The learning is of the cheap and easy kind, as is the American fashion when Roman Catholic matters are in question. The author, on two vital points, falls into grief rather funnily, the mortification appertaining, of course, to him, and the enjoyment of it to those that are wicked enough to take it. One occasion is when he quotes Thomas Aquinas in triumph to prove that the secession of a bishop from Rome takes away none of his attributes, and afterwards discovers that Aquinas makes a profoundly important exception. One would think that a churchman of the author's pretensions might at least have picked up enough knowledge of the system which he is pommeling to be aware that of the seven sacraments jurisdiction is held to be a condition of validity with two, but above all with the great sacrament of Penance. And it will never do to assume a divergence from Aquinas without verifying it.
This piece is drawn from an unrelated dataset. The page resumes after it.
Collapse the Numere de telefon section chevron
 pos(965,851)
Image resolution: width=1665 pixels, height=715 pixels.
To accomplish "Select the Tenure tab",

The other instance is where he talks as if Monsignor Capel did not know what he was saying in conceding the abstract possibility of Anglican orders and denying that of an Anglican mission, discovering afterwards that mission is merely another side of jurisdiction. But in both cases he is man enough to give the retraction alongside of the blunder.

The writer's quotations from the Fathers cut up Ultramontanism pretty thoroughly by the roots. Some are specially valuable, those which show other bishops receiving the very predicates which we are accustomed to think of as peculiar to Rome. But they leave it none the less true, that the logical development of ancient Catholicism is modern Romanism. Rome is the mother of Catholicism, and Rome, like Saturn, is fated to devour her own offspring, and to devour it for good. If these sacerdotalists imagine that they can overthrow the Papal despotism and then restore the Cyprianic despotism, let them try the experiment. Many a one has tried it before them, and has at last been only too glad to become a learner under the great mistress of priestcraft, the Woman of the Seven Hills.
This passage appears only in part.